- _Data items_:

● ● ●

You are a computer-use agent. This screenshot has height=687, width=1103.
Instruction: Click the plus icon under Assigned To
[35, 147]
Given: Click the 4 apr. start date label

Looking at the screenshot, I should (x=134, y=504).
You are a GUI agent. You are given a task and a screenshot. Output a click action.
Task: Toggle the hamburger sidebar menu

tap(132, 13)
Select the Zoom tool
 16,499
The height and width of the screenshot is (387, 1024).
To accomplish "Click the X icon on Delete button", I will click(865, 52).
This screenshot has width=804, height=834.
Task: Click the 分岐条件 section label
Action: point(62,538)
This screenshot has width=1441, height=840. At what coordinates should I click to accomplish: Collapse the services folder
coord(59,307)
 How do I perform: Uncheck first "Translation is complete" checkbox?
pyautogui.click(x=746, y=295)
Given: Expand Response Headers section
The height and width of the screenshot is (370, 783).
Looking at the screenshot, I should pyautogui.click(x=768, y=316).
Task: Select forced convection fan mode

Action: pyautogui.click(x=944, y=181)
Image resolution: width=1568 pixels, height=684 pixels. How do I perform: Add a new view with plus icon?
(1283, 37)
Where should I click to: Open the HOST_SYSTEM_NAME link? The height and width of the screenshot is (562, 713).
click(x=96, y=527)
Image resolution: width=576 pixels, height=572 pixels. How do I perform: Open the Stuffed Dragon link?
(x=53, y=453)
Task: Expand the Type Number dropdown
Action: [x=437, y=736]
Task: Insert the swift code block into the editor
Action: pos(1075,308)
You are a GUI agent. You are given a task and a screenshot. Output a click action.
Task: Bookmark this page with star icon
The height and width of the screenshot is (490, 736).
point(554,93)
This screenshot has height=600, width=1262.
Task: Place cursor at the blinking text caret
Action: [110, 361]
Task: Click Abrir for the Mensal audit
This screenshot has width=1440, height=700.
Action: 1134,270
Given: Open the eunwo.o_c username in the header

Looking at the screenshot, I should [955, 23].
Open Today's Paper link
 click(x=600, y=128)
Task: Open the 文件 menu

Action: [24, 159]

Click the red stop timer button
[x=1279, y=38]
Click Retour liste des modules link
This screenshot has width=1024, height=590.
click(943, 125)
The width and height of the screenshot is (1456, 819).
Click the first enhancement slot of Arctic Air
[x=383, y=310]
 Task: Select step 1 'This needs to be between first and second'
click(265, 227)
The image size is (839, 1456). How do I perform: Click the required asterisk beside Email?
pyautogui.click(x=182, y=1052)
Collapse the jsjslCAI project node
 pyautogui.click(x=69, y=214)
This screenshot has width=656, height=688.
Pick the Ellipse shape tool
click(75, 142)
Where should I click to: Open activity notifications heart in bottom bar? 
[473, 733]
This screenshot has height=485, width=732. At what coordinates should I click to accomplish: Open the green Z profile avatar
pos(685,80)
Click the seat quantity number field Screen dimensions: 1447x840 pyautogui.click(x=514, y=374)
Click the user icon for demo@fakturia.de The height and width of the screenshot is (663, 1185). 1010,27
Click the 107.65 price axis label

● ● ●

- _EXERCISE REQUIREMENTS_:
Each record must appear again, word for word.

- _RESULT_:
You are a computer-use agent. This screenshot has height=687, width=1103.
Instruction: Click the plus icon under Assigned To
[35, 147]
Given: Click the 4 apr. start date label

Looking at the screenshot, I should (x=134, y=504).
You are a GUI agent. You are given a task and a screenshot. Output a click action.
Task: Toggle the hamburger sidebar menu

tap(132, 13)
Select the Zoom tool
 16,499
The height and width of the screenshot is (387, 1024).
To accomplish "Click the X icon on Delete button", I will click(865, 52).
This screenshot has width=804, height=834.
Task: Click the 分岐条件 section label
Action: point(62,538)
This screenshot has width=1441, height=840. At what coordinates should I click to accomplish: Collapse the services folder
coord(59,307)
 How do I perform: Uncheck first "Translation is complete" checkbox?
pyautogui.click(x=746, y=295)
Given: Expand Response Headers section
The height and width of the screenshot is (370, 783).
Looking at the screenshot, I should pyautogui.click(x=768, y=316).
Task: Select forced convection fan mode

Action: pyautogui.click(x=944, y=181)
Image resolution: width=1568 pixels, height=684 pixels. How do I perform: Add a new view with plus icon?
(1283, 37)
Where should I click to: Open the HOST_SYSTEM_NAME link? The height and width of the screenshot is (562, 713).
click(x=96, y=527)
Image resolution: width=576 pixels, height=572 pixels. How do I perform: Open the Stuffed Dragon link?
(x=53, y=453)
Task: Expand the Type Number dropdown
Action: [x=437, y=736]
Task: Insert the swift code block into the editor
Action: pos(1075,308)
You are a GUI agent. You are given a task and a screenshot. Output a click action.
Task: Bookmark this page with star icon
The height and width of the screenshot is (490, 736).
point(554,93)
This screenshot has height=600, width=1262.
Task: Place cursor at the blinking text caret
Action: [110, 361]
Task: Click Abrir for the Mensal audit
This screenshot has width=1440, height=700.
Action: 1134,270
Given: Open the eunwo.o_c username in the header

Looking at the screenshot, I should [955, 23].
Open Today's Paper link
 click(x=600, y=128)
Task: Open the 文件 menu

Action: [24, 159]

Click the red stop timer button
[x=1279, y=38]
Click Retour liste des modules link
This screenshot has width=1024, height=590.
click(943, 125)
The width and height of the screenshot is (1456, 819).
Click the first enhancement slot of Arctic Air
[x=383, y=310]
 Task: Select step 1 'This needs to be between first and second'
click(265, 227)
The image size is (839, 1456). How do I perform: Click the required asterisk beside Email?
pyautogui.click(x=182, y=1052)
Collapse the jsjslCAI project node
 pyautogui.click(x=69, y=214)
This screenshot has width=656, height=688.
Pick the Ellipse shape tool
click(75, 142)
Where should I click to: Open activity notifications heart in bottom bar? 
[473, 733]
This screenshot has height=485, width=732. At what coordinates should I click to accomplish: Open the green Z profile avatar
pos(685,80)
Click the seat quantity number field Screen dimensions: 1447x840 pyautogui.click(x=514, y=374)
Click the user icon for demo@fakturia.de The height and width of the screenshot is (663, 1185). 1010,27
Click the 107.65 price axis label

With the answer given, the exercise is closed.